Posted Dec 10, 2011 3:54 UTC (Sat) by pr1268 (subscriber, #24648) [Link]

I'm still confused... If Red Hat Fedora is moving everything over to /usr, then wouldn't that make the hideous breakage as reported on Freedesktop.org even worse? Or, is Fedora trying to "convince" distros to move everything to /usr/{bin,sbin,WHATEVER} to influence the systemd folks to fix the bug?

FWIW My Slackware 13.37 system currently has 134 files in /usr/bin symlinked to their corresponding equivalents in /bin (although there is a many-to-one relationship of some files, e.g. bunzip2, bzcat, and bzip2 all symlink to ../../bin/bzip2).

Moving binaries to /usr/bin

Posted Dec 10, 2011 4:19 UTC (Sat) by jrn (subscriber, #64214) [Link]

I suspect the idea is that if all binaries are in /usr/bin, one doesn't have to fuss about where the binaries are. :) And if /usr is mounted early enough, why not? (There are some other benefits, like /usr being easier to set up than / as a read-only filesystem.)
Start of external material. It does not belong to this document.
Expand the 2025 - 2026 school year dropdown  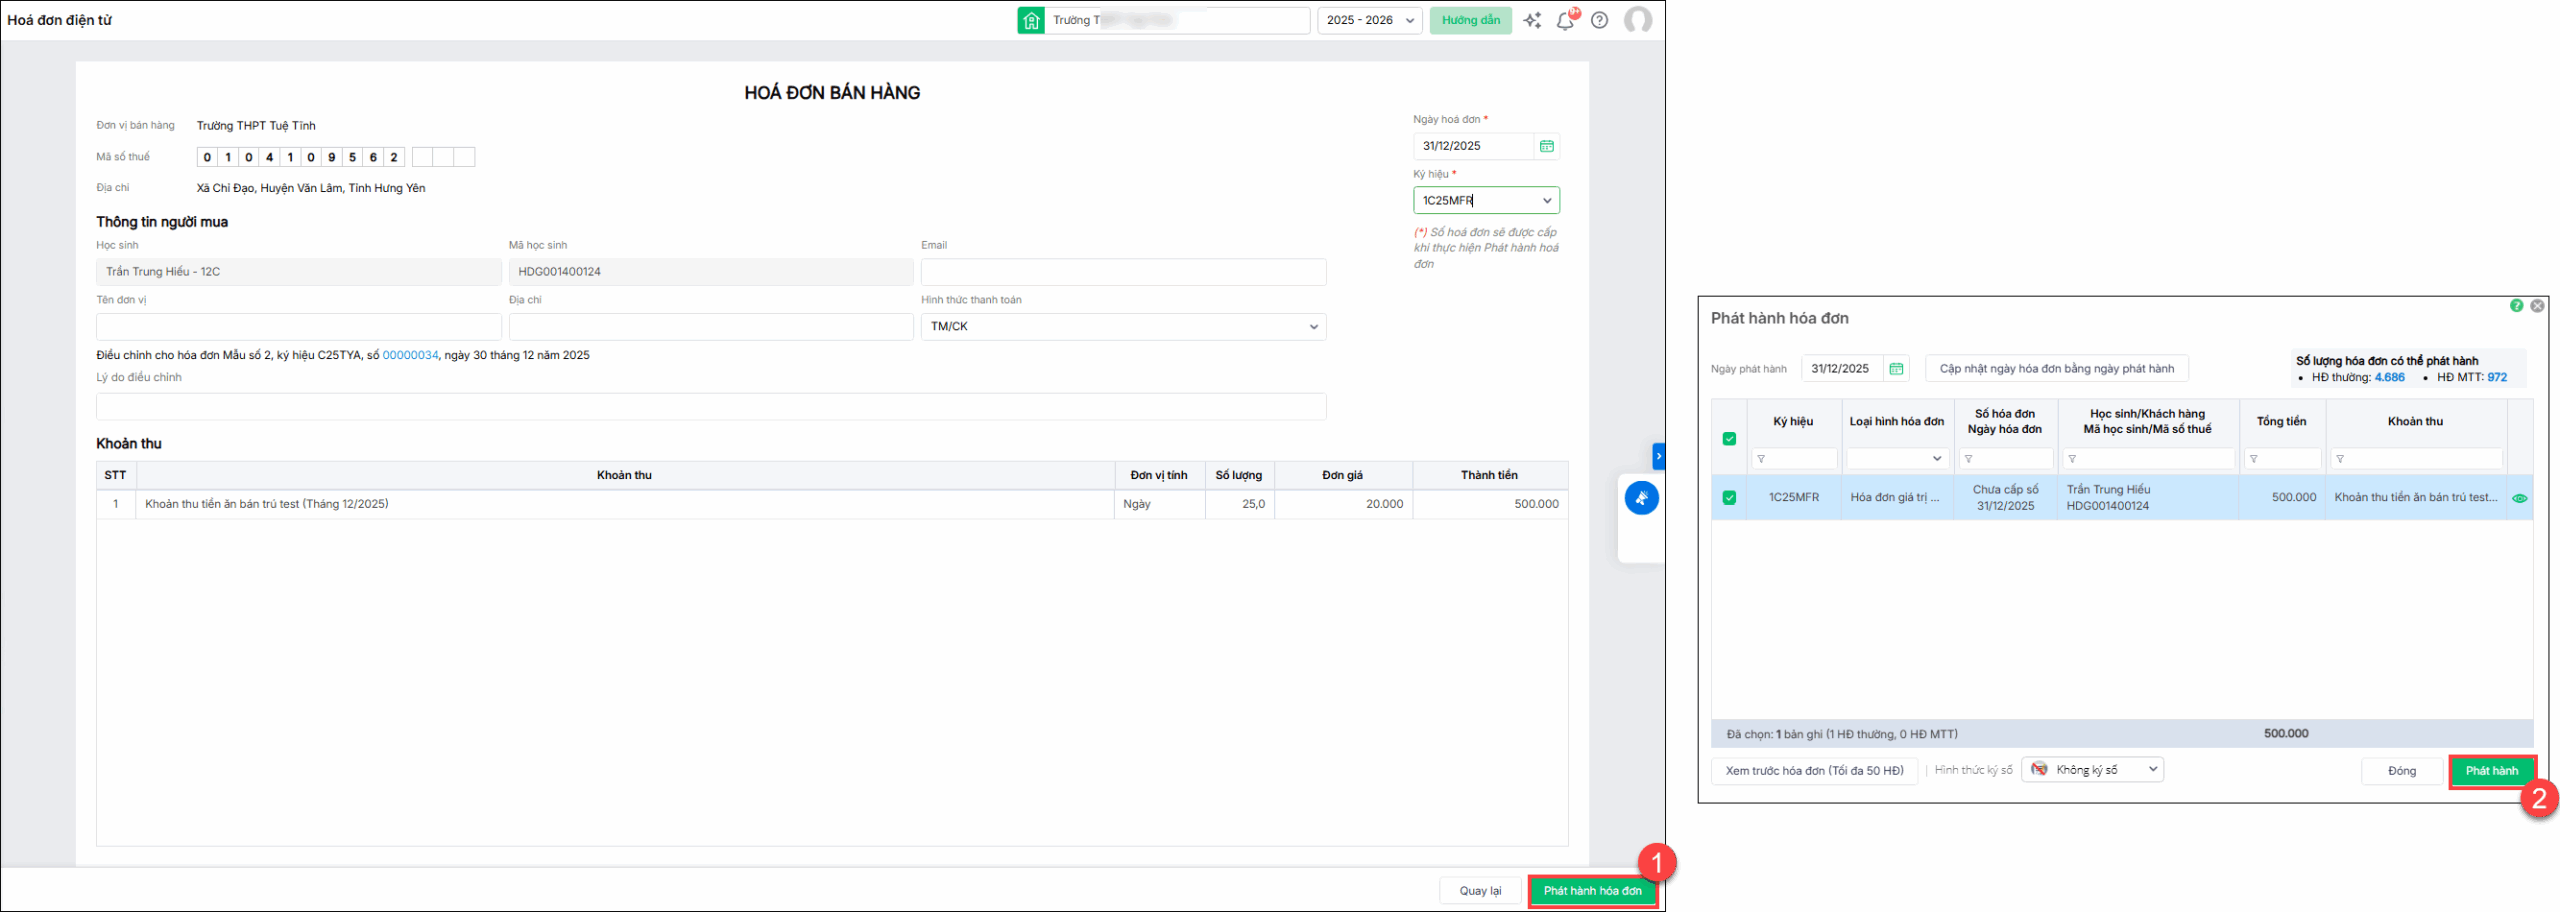click(1369, 21)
I don't know of any systemd bugs in this area, other than a strange altruistic propensity to warn in its log about /usr not being mounted early enough for the sake of other packages like udev.

I'm still confused...

Posted Dec 10, 2011 22:39 UTC (Sat) by james (subscriber, #1325) [Link]

At the moment, the situation is:
  1. initrd mounts /
  2. initrd switches to /
  3. userspace in / looks in /usr before /usr is mounted
  4. BUG!

Under this proposal:

  1. initrd mounts /
  2. initrd mounts /usr
  3. initrd switches to /
  4. userspace in / looks in /usr
  5. the bug is hidden; /usr was mounted before "real" userspace ever got started.

So this means that you can have a separate /usr if you're prepared to have an initrd, or you can use your own kernels without initrds if you put /usr on the same filesystem as /.

I'm still confused...

Posted Dec 11, 2011 5:27 UTC (Sun) by raven667 (subscriber, #5198) [Link]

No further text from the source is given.